Ken Levine announced BioShock Infinite, playing in a death star when the world ends.

Back in 2007, BioShock caught awe and gasp from many people. BioShock 2 was released this year, but the then developer Ken Levine wasn’t involved in this BioShock 2, which was created by several sister studios and was set in that undersea city of Rapture. Levine’s team is one of the most acclaimed and secretive in game development. Since the ’07 BioShock, which they made in partnership with 2K Australia, Irrational gave no hint about what they were working on, no clue that they were making another BioShock. But Irrational, which had, for a time, been known as 2K Boston, is indeed back on the franchise.

BioShock Infinite isn’t complete yet to say the least. It still has at least 16 months from completion. We won’t be playing it until 2012, a century past the year in which the game is set. In the interim, more will be revealed. The Skyline, for example, will be a emphasis of a future showcase for Infinite, according to Levine. It is that important. Levine was non-committal about multiplayer, saying only that it would make sense to have some for the game if Irrational could think of something special. He would not divulge the reason for the word “infinite” in the game’s title, teasing only that it has significance. “The name has meaning,” he said.

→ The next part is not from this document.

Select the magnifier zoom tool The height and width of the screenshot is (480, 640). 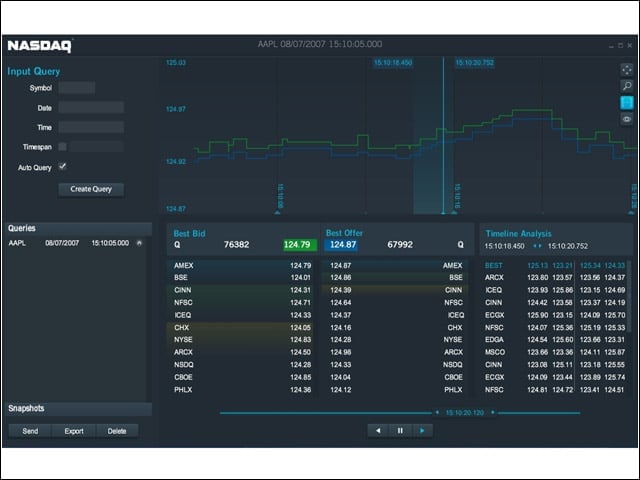[627, 86]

The game takes place in a flying city called Columbia, and Levine explains that “this is not a floating world’s fair. Columbia is a Death Star.” In the lead-up to the events of Infinite, Columbia is embroiled in an international incident of unspecified horror and then disappears into the clouds. Our character, a “disgruntled former Pinkerton agent” named Booker DeWitt, is contacted by a mysterious man who knows where Columbia is. In that city, DeWitt is told, is Elizabeth, a woman who has been raised there and who the man wanted to rescue. DeWitt accepts the mission, which will be ours as a player: to rescue Elizabeth and, with her super-powered help, get out of the patriotic-turned-violent Columbia. And the game goes on.

If you’ve played the BioShock 1, you’d spot the impending dynamic gameplay. Guns on your right and powers are on the left. The gameplay sequence began with DeWitt walking up one cobblestoned street of Columbia. A floating bell tower teetered and then collapsed in front of him. Up the street, he passed a woman sweeping in her doorway while the building behind her blazed. A dead horse was in the road, being pecked by birds. Columbia’s a weird place. Sounds a bit like a mysterious ghost town but this time up high in the sky.
Columbia looks American, particularly a style we might call, kindly, American Obnoxious, though Levine describes it more technically as an age of American Exceptionalism. It was built, in the fiction, at a time of swelling U.S. pride, when the inventions of electricity and radios and the progress of the American people could, theoretically, spawn a floating city that waves the flag and, more distressingly, exhibits imperial racism. A flying city actually reflects back to history long time ago, when the U.S. wants to build a flying city. But back then they can’t even build a functional television.